Weezer-death-cab-for-cutie Music fans, get out your diaries and cancel any appointments you’ve got for next Wedneday and Thursday. You’re going to be at the O2 Academy Brixton, where two giants of the indie-cum-emo music scene are playing back to back: Weezer and Death Cab For Cutie.

Unlike Yorkshire lads The Music, who are playing a swansong at the venue soon after, both bands are still going strong, so it’s only fair we pit them against each other in our latest battle of the bands. Read on to see how they stack up.

Indie pedigree


Weezer have achieved a cult status that compares to few other bands still playing today. MTV has proclaimed them the most important band of the last ten years, and while their sound is more “lite”, they still channel some of the spirit of former label-mates, grunge legends Nirvana. But that reputation is largely built on the band’s earliest hits – where Death Cab For Cutie have proven to be consistently inventive, mixing up styles for each album. 

Death Cab For Cutie

By coincidence, Death Cab For Cutie originate from the very same state as Nirvana, but their sound couldn’t be more different. By coincidence or not, the Washington group really came to prominence as the word “emo” began to be tossed around in the mid-naughties. While mainstream success has had much to do with soundtrack tie-ins, the band has developed a loyal fan base that has stayed true through the band’s changing line-up and album sounds.

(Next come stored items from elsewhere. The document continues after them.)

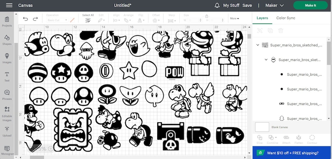Image resolution: width=332 pixels, height=159 pixels.
Task: Open the Upload tool
Action: point(7,132)
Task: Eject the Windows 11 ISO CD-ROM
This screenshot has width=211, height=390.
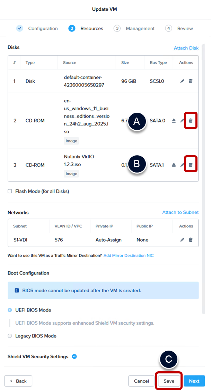Action: (x=174, y=121)
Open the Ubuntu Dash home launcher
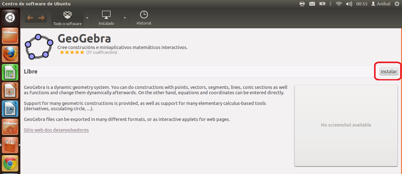402x174 pixels. point(10,18)
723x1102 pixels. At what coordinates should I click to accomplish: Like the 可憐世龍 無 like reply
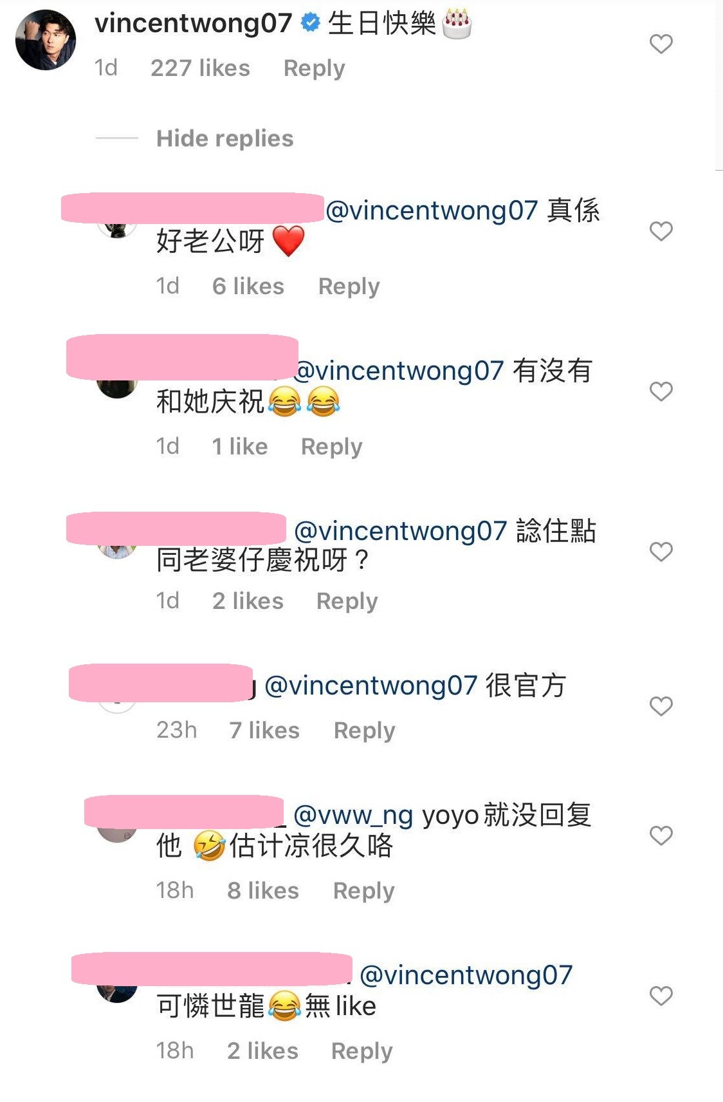(x=661, y=996)
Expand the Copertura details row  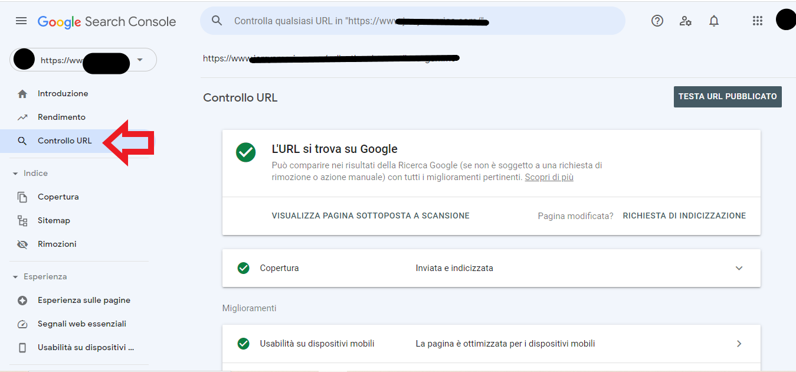739,268

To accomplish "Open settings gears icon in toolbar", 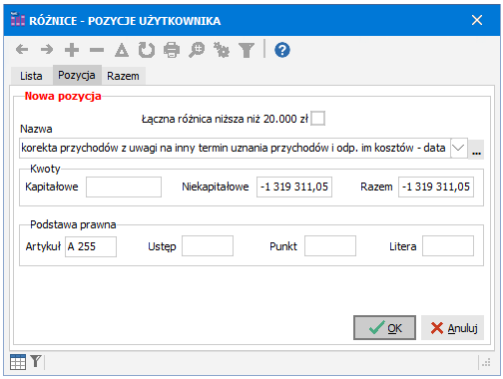I will [222, 50].
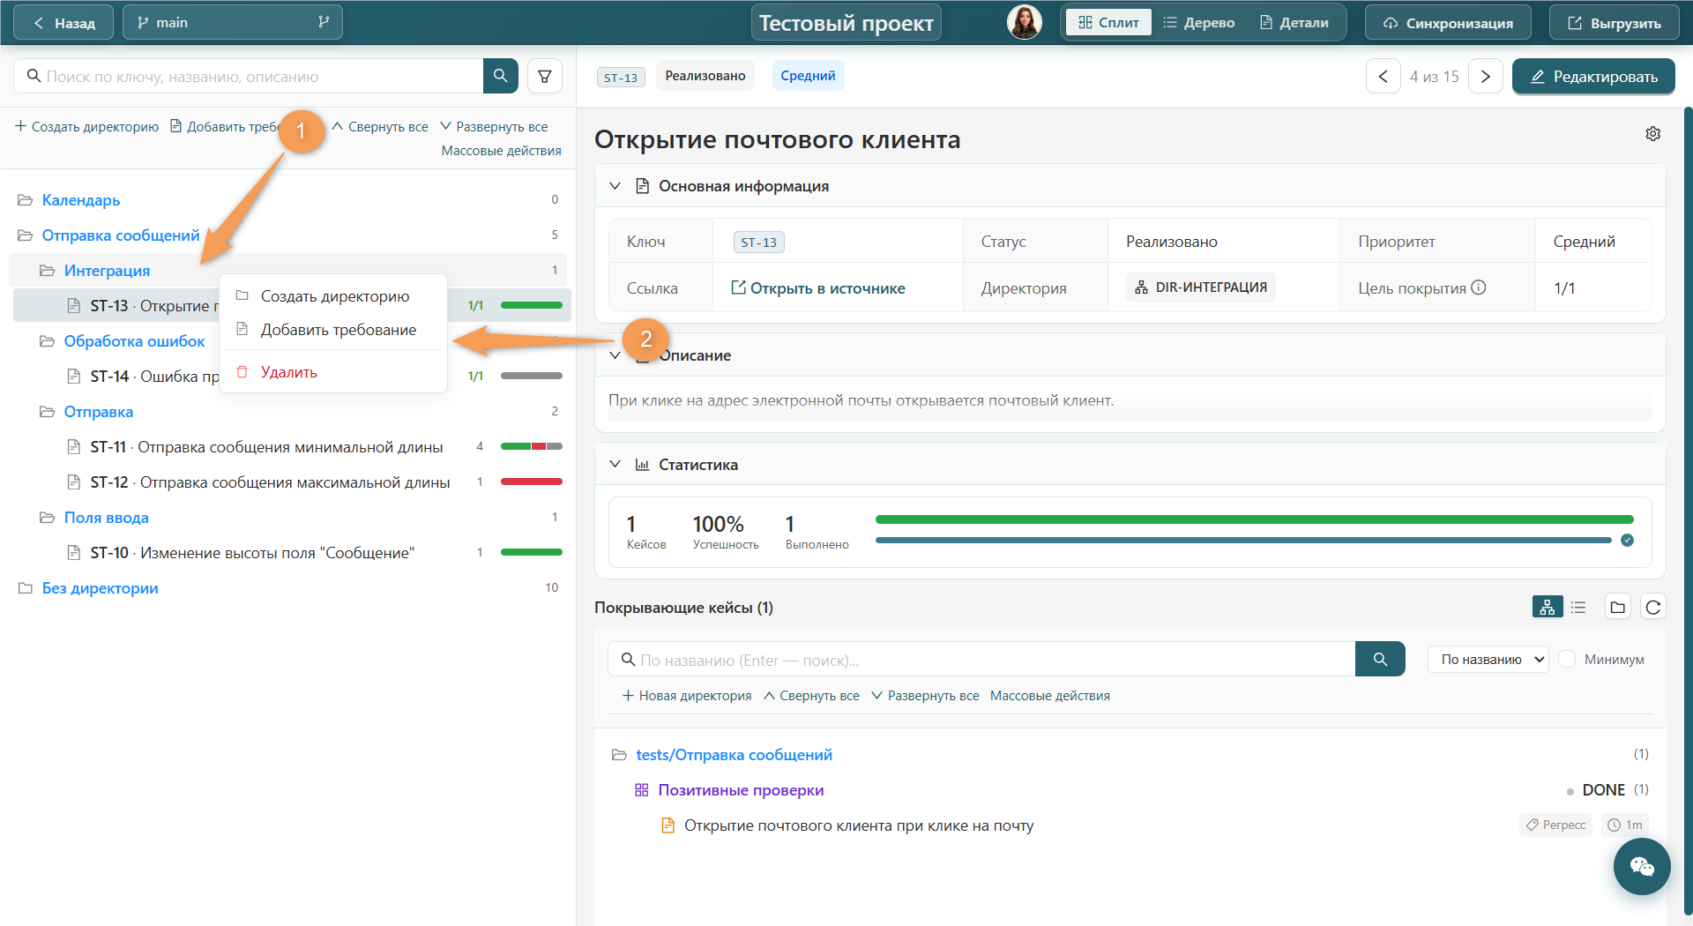Switch to Дерево view mode
This screenshot has height=926, width=1693.
[x=1198, y=23]
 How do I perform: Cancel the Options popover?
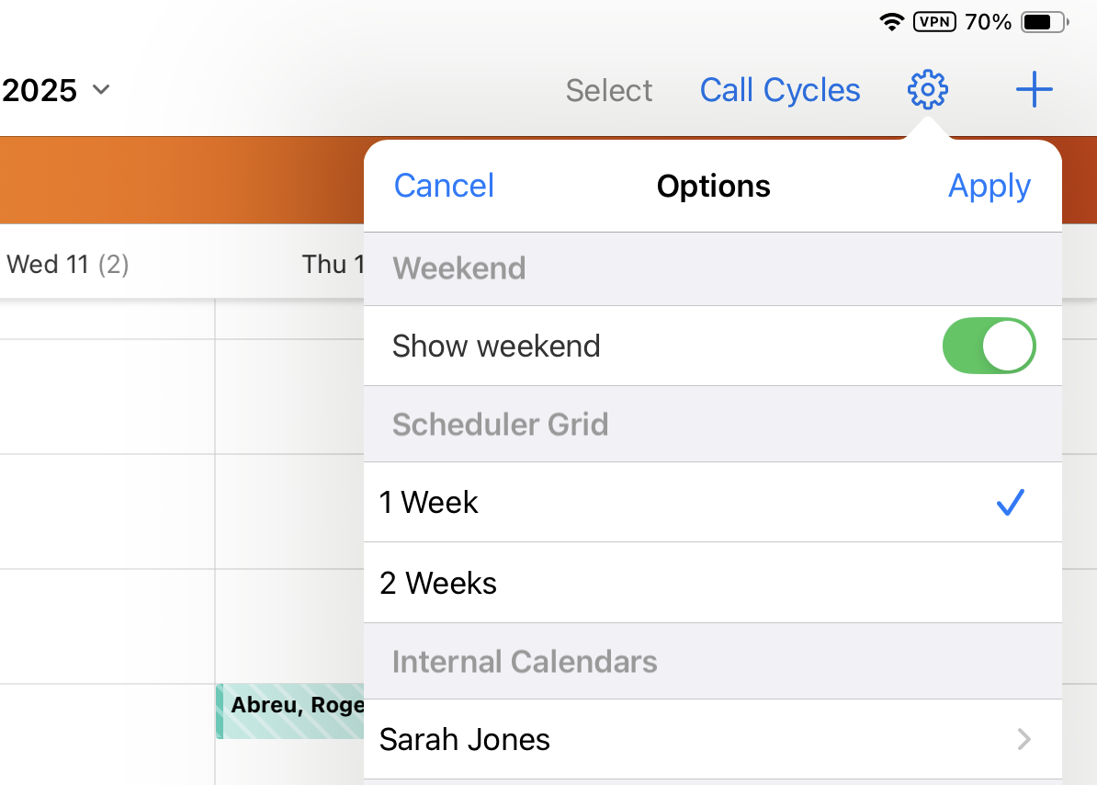(444, 186)
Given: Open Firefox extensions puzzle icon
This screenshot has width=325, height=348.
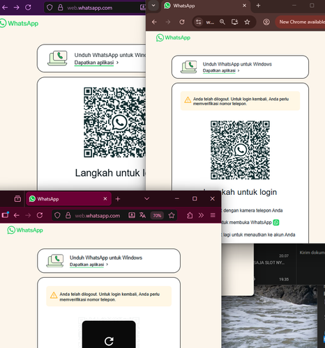Looking at the screenshot, I should (190, 215).
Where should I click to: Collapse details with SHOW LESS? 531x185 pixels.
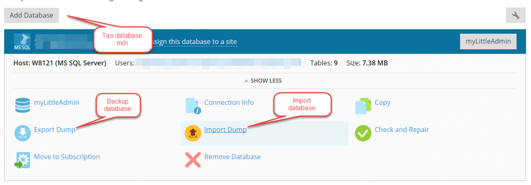(263, 81)
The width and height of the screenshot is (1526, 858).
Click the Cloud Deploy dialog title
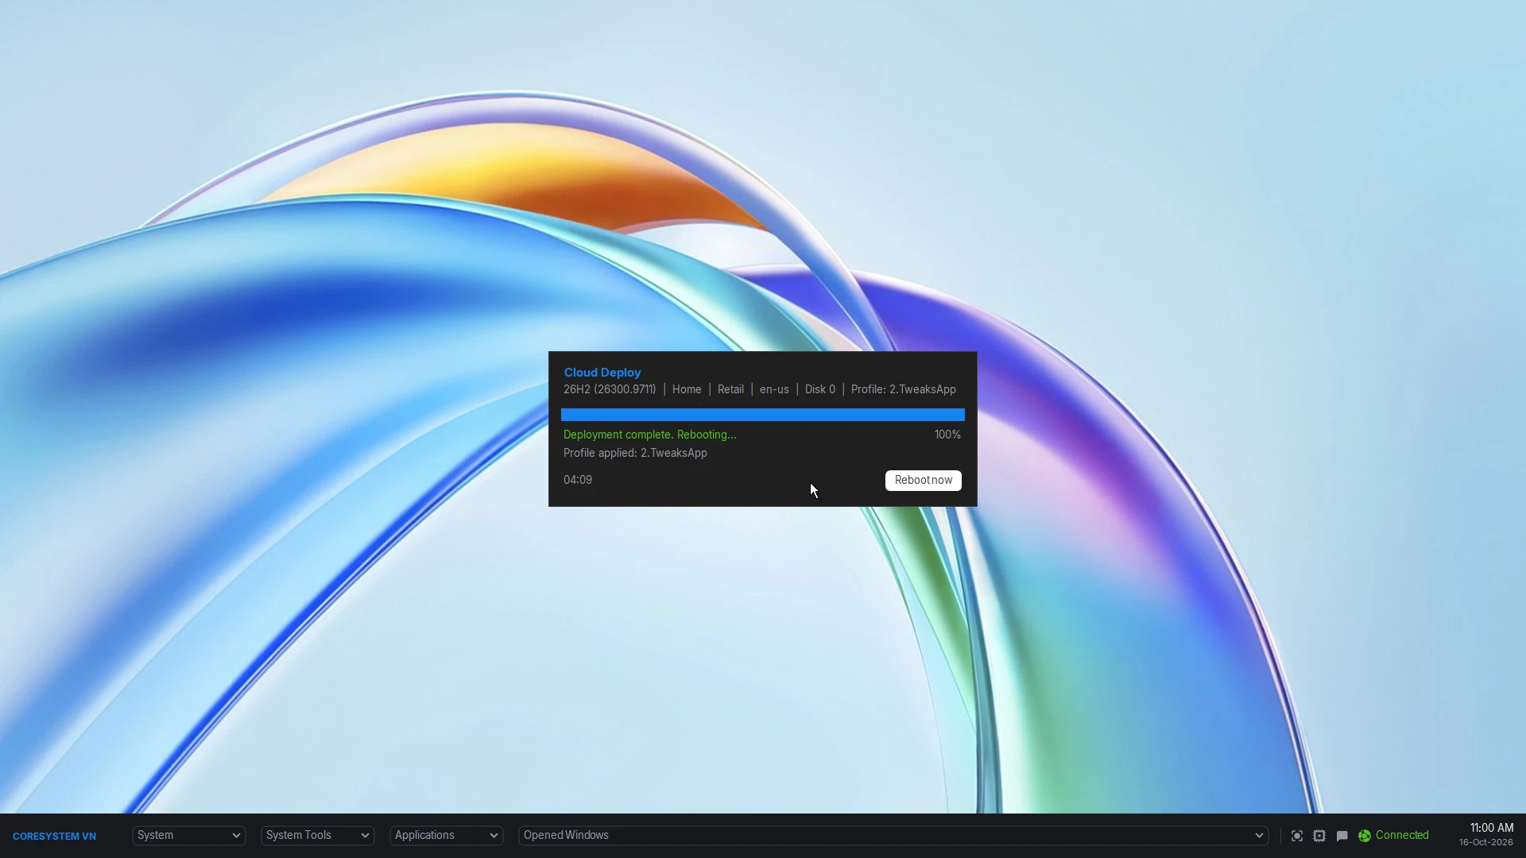tap(602, 372)
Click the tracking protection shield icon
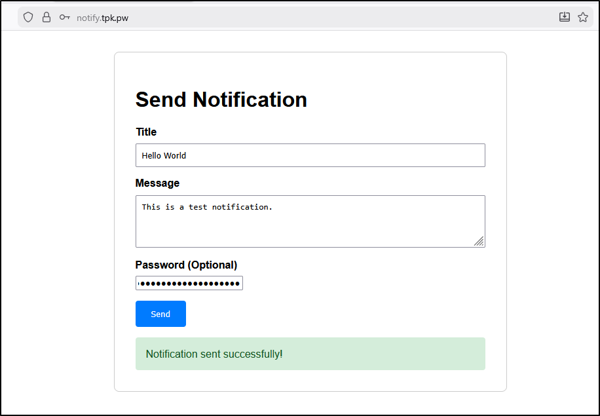 point(28,18)
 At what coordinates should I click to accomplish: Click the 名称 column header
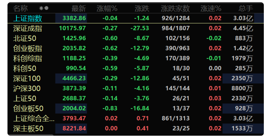[20, 8]
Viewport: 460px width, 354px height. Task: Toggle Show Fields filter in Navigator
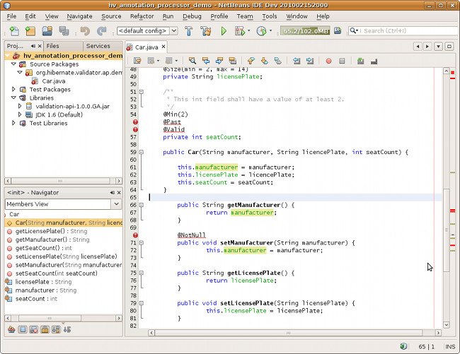pos(23,329)
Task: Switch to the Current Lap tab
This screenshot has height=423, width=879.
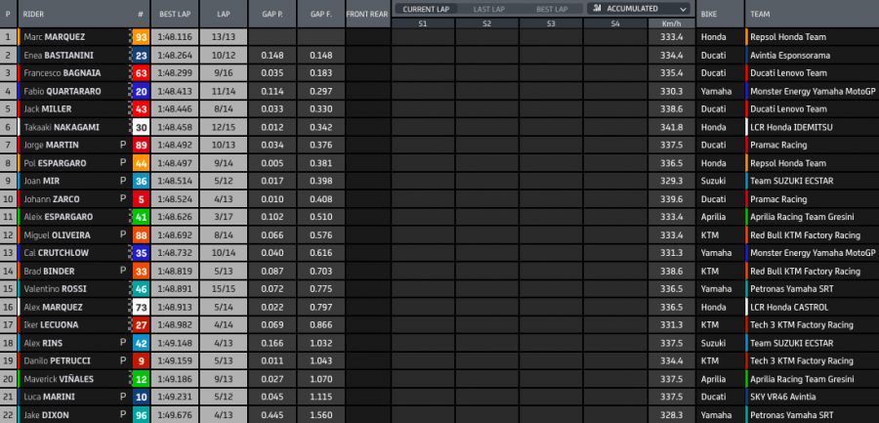Action: 425,9
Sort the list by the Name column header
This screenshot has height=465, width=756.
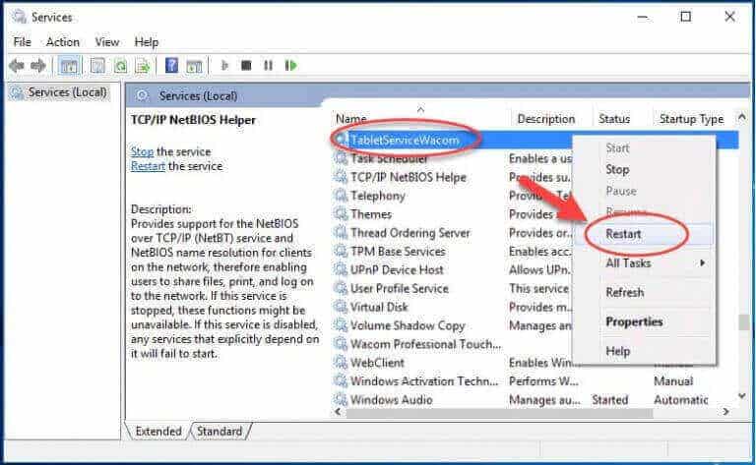[351, 118]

Weezer have been going strong for almost twenty years: the band first formed in 1992. Frontman Rivers Cuomo and drummer Patrick Wilson have held the fort for two decades, while guitarist Brian Bell has been with the band since 1993. The band has had no fewer than three bass guitarists in its time.

Death Cab For Cutie

Though Death Cab For Cutie were only signed to a major label in 2004, the band’s history actually stretches back to 1997, when the band formed from a side project of singer Ben Gibbard. Like Weezer, the band seems to have a cursed rhythm section: Death Cab For Cutie has seen two drummers come and go, though the third, Jason McGerr, has now been with the group since 2003.

Must watch video

Weezer, “Buddy Holly” 

It may have only reached number twelve in the UK, but this battle cry to gawky, would-be hipsters, has proved to be Weezer’s most enduring and memorable song.

Death Cab For Cutie, “Soul Meets Body”

This 2005 single captures the band in its transition to a more melodic, tuneful group, with just as much focus on instruments as lyrics.

Alt rock chat


Rivers Cuomo on Foo Fighters: “It’s the most explosive, intense rock phenomenon ever seen. I am in awe every night…(Dave Grohl) has such endless energy and intensity night after night screaming his lungs out. I don’t see how he does it.”

Death Cab For Cutie

Ben Gibbard on recording: “For me, I find myself being more obsessed with destinations and endings over the last couple years, even when something is going really well. I like the idea of having a love song about people dying rather than love songs about walking hand in hand down the sand.”

And the winner is…

Tie. Weezer may be the elder of the two bands, but it doesn’t mean that Death Cab For Cutie aren’t veterans either – they’ve got an ear for a melody, and the fans to back it up. Still, with both on at the O2 Academy Brixton, why even choose between them?